Never been in a cut, should I go for it now or keep bulking, also am I overtraining

jessicawiley

New member
22 M 5'9" 200lbs, I had started lifting last year from 165lbs, I don't have access to proper fat% machine as of now. Any advice wether I should go for a cut, I am worried I may lose a lot of muscle mass.
Side fat and huge thighs are something I want to get rid of

Also I workout 2 muscle a day 5 times a week, 40reps x 5 exercise for each muscle, feeling too exhausted now, how should I change it

Current physique:
https://imageupload.io/emIhCTXjJwFgyxi

https://imageupload.io/kEyAxgjmXVMmudW

https://imageupload.io/JV6gkMOMAow5Kb7
 
@jessicawiley dr mike israetel video on preventing muscle loss on a cut

israetel vid on deficit size

jeff nippard vid on how to get lean

takeaways:

- jeff likes to try to keep strength in a slightly lower rep range

- mike says sometimes higher rep ranges will have better stimulus to fatigue as you will eventually have less padding that might help disproportionately with heavy work (e.g. bench pressing 225 for sets of 10 instead of 250 for sets of 5)

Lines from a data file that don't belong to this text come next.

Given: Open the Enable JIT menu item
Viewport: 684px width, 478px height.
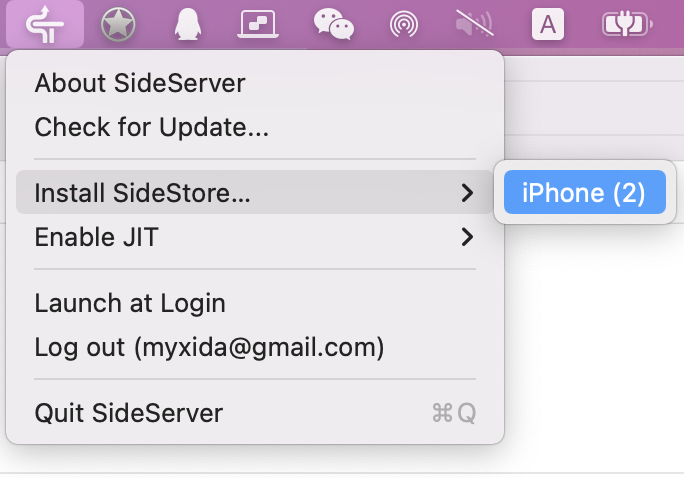Looking at the screenshot, I should coord(97,238).
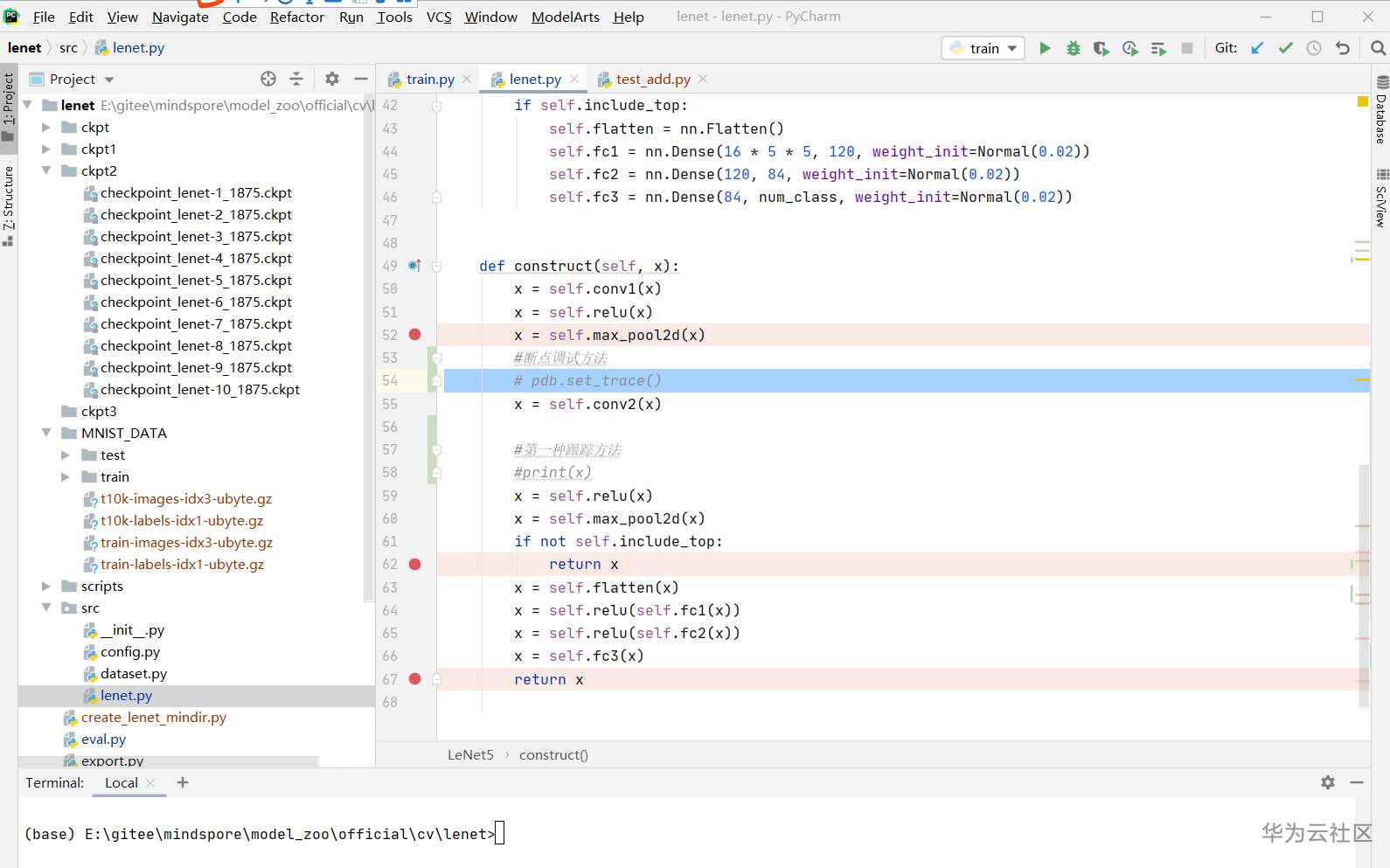The width and height of the screenshot is (1390, 868).
Task: Switch to the train.py tab
Action: (429, 80)
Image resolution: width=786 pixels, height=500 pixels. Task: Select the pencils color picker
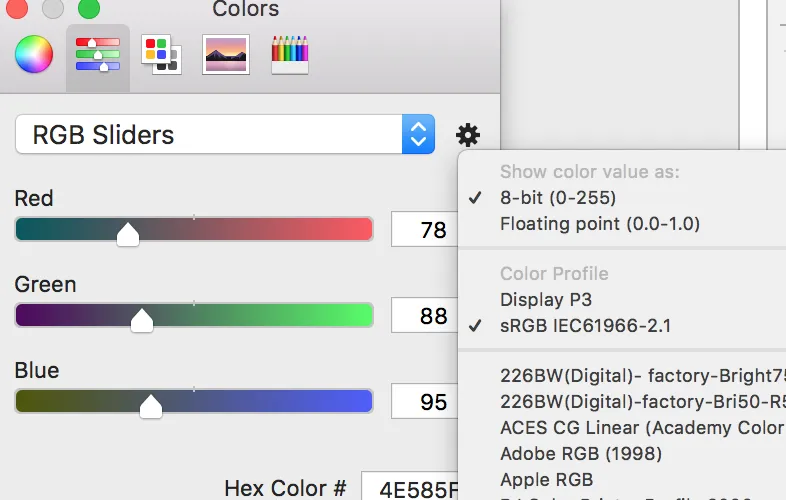coord(290,54)
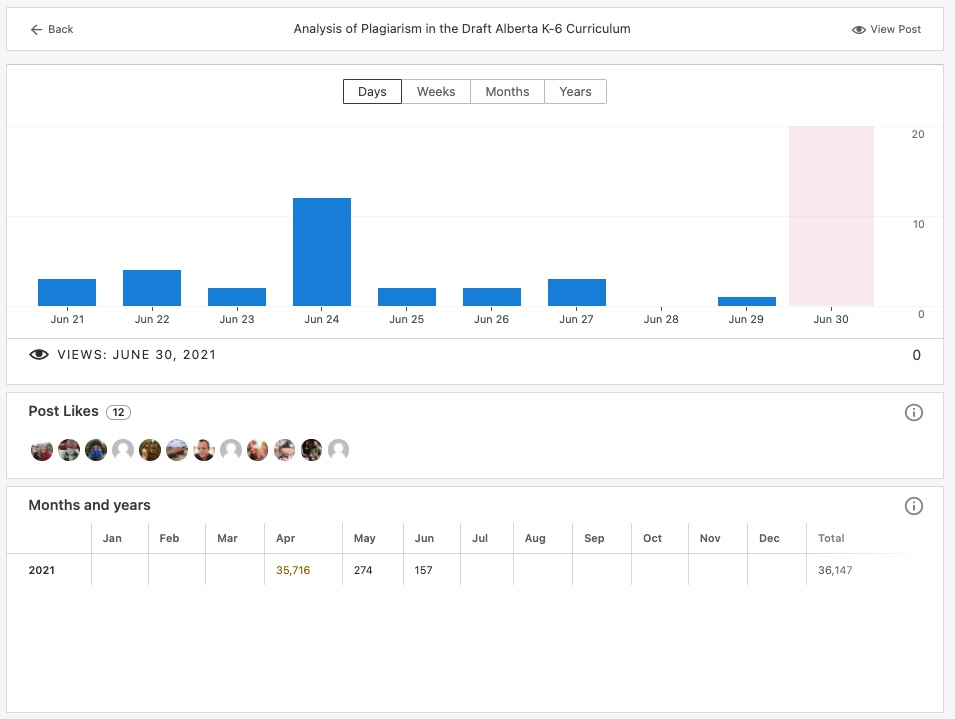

- yes your bench and squat might suffer a little bit from the fat loss itself and you might think you have lost some muscle but a lot of people think they have less to lose than they really do so it might also just be that

- pace yourself at a deficit where training energy, sleep, mood are all OK

- if you lose a bit of muscle who cares you'll look a lot leaner and can gain it all back quickly by not being in a deficit for a few weeks
 
@jessicawiley The best way to estimate BF is by comparing to other people imo. You can look at some examples here:

https://rippedbody.com/body-fat-guide/

I'd say you are at 21-23%? I would definitely start to think about cutting if you want to stay healthy, or maintain a bit at your current level.

You dont need to change your training when you are on a deficit. But why do you train at such high reps though?